Gabby, the connoisseur of ghost stories. (“Last week, when I was on my way to visit a friend near Wimpey, the taxi driver picked up a woman by the cemetery near Hospital Junction; each time the driver looked in his rearview mirror, he saw a coffin where this woman sat. He would turn his head only to find the woman on her seat, smiling meekly at him. His eyes went up to the rearview mirror, then back to the woman. At the third glance, he stopped the car in panic and ran out, shouting, ‘Jesus! Jesus!’ We looked and the woman had vanished, leaving a white hankie behind.”)
Gabby, master of high farce. (“A heavily pregnant woman was knocked down by a bus as she tried to cross the road at Rumuola. As the car hit her, the child — a boy — evacuated her womb at once and made his way straight into GRA via Presidential Hotel. The police are in full search for him right now, as we speak.”)
A thin, shiny scar ran across Gabby’s scalp, just above his left earlobe, which confirmed him as a man who frequently had dangerous encounters. Gabby had come down to Port Harcourt from the village to sit for his WASC exams. This was in 1984, when the military regime had imposed a nine P.M. curfew. Gabby was walking home from his evening preparatory lessons when the police stopped him. “Come here, who are you, do you have any ID on you, where are you coming from, where are you going,” and Gabby answered these questions, he was only a few minutes’ walk home, there was more than enough time before the curfew began. “Wait here,” one of the policemen ordered, then ignored him until it was nine P.M.
“Are you not aware there is a curfew from nine?” the policeman returned to ask Gabby. “What is it by your time now?” Gabby couldn’t help laughing. Was this man serious? Gabby couldn’t imagine how to react to the scene unfolding before him, so he laughed again as the policeman made a show of the gravity of Gabby’s offense.

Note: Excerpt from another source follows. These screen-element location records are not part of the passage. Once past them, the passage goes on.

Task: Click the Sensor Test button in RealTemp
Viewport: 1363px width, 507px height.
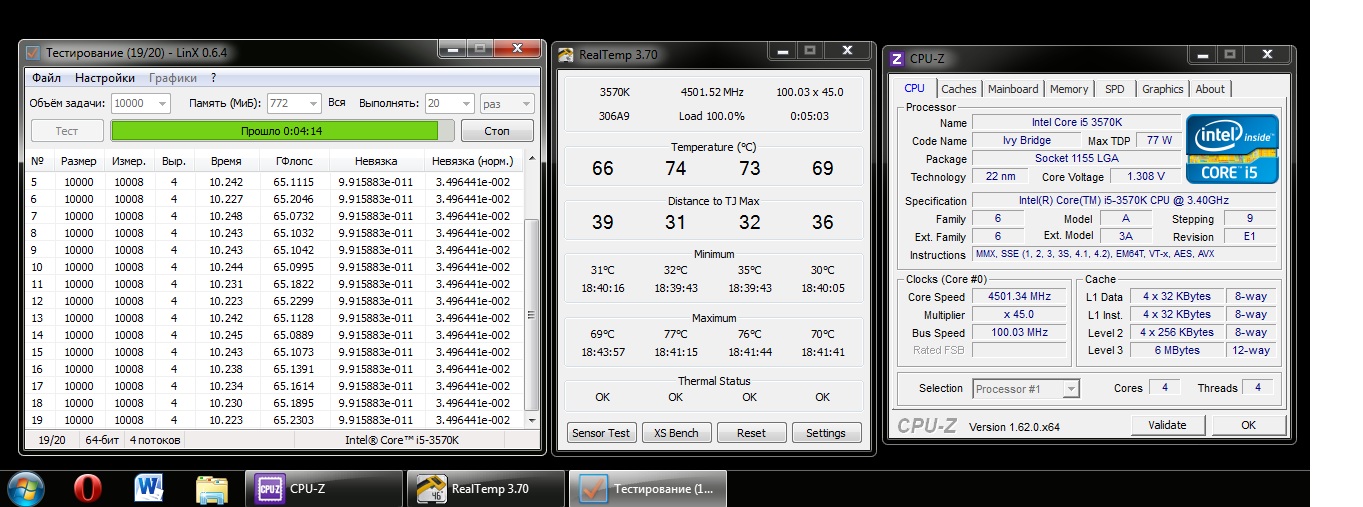Action: coord(601,433)
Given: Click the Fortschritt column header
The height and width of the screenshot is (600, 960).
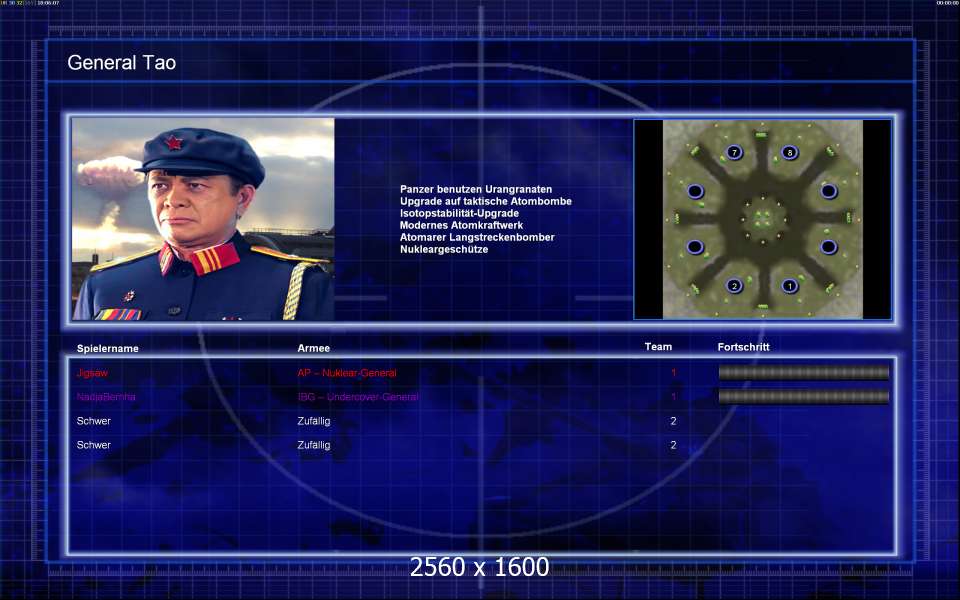Looking at the screenshot, I should pos(744,348).
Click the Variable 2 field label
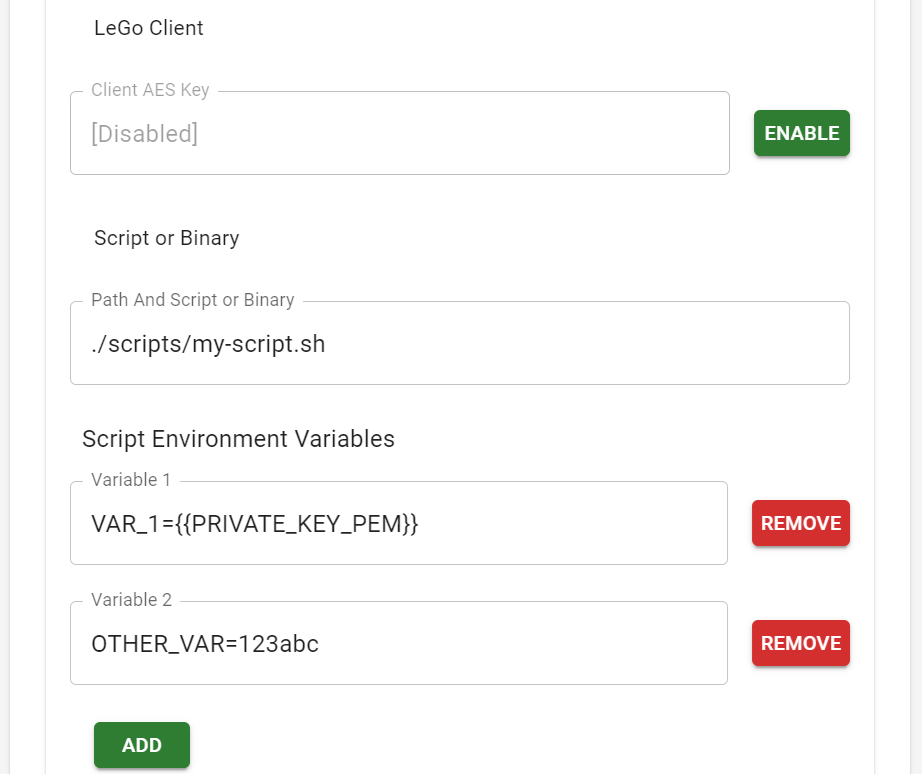 point(130,600)

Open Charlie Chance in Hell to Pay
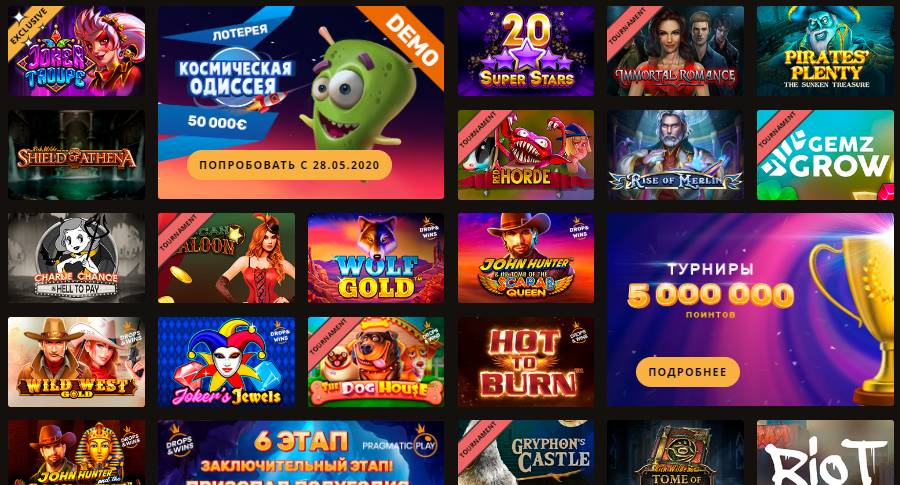click(x=76, y=258)
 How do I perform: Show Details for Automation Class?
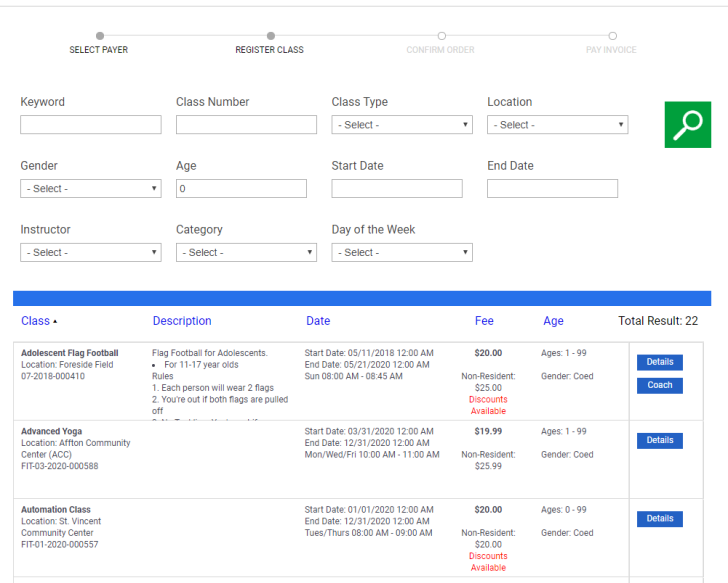659,519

“Oh, you are laughing, eh?” the policeman charged. “I will show you today.”
“Just let me go home, I beg you,” Gabby said, gesturing to the nearby street, but the policeman kept him there for another hour and then told him he was being arrested for breaking the curfew. He radioed his colleagues for a van, which they pushed Gabby into. He was being driven to the station for questioning, they said. By the time he was released the next morning, they had somehow managed to break his head in the process of interrogation.
Bibi had joined Paul and Gabby at the dining table. “I can set the tennis board if you like,” Paul said to Gabby. “This time you won’t even get up to ten points before I trash you. I can give you five to start with.” Gabby had beaten Paul at table tennis during his last visit, months ago. “Or do you want ten points to start off with? I can give you that, don’t be afraid. Get up.”

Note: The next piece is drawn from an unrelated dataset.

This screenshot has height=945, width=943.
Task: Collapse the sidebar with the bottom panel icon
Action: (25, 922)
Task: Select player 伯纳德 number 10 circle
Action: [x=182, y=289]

“It’s late,” Ma said, her attention swinging from Bendic’s conversation with Mr. Ifenwa to Paul’s. “Gabby is tired.”
“Tomorrow, Paul,” said Gabby.
“Ohhh,” the children groaned.
“I’m sure Ajie can beat you. Even with his left hand, his loop is something else,” Paul said. “And he stands on a tire to play.”
“That’s because he is a dwarf,” Bibi said.

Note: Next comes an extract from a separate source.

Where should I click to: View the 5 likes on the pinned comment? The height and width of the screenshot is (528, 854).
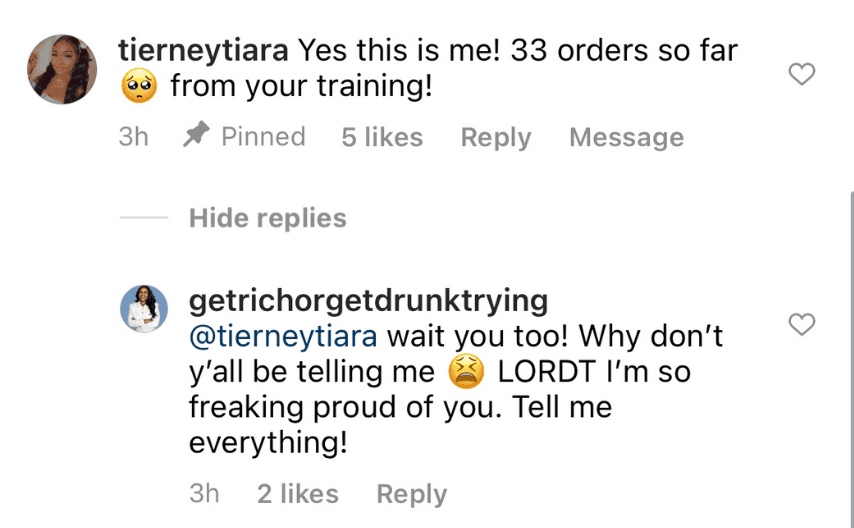pyautogui.click(x=382, y=137)
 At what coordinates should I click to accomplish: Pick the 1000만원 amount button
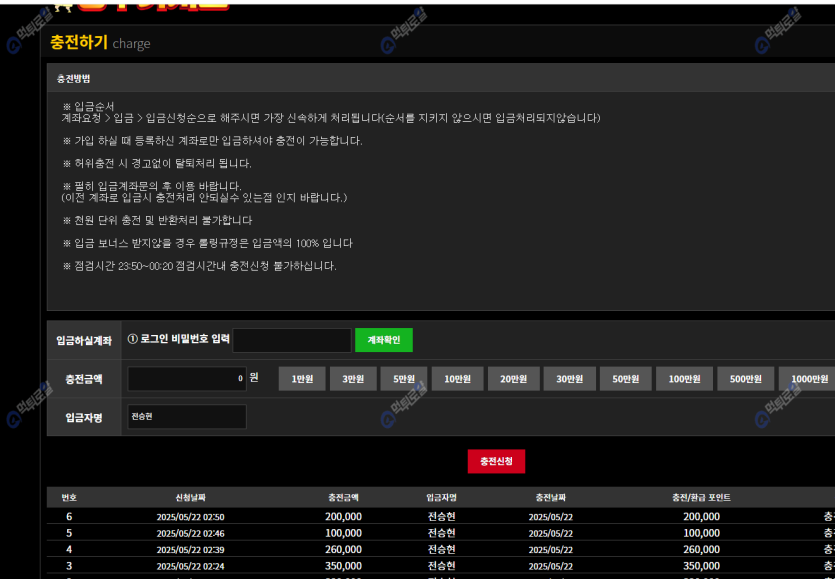pos(808,379)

Even though Ajie didn’t particularly mind that she had said that, he waited for an opportunity in the conversation that would allow him deliver a sharp retort.
Mr. Ifenwa poured his Guinness into a large mug and placed the bottle back on the table with a gentle thud. He clinked glasses with Bendic, who was browsing through a magazine. “Ah, thank you, my sister,” Mr. Ifenwa said to Ma after taking a sip of the cold drink. “This is what someone needs on a day like this.”
Ma smiled and waved him off. “Thank me for what?” she said, as any gracious host would.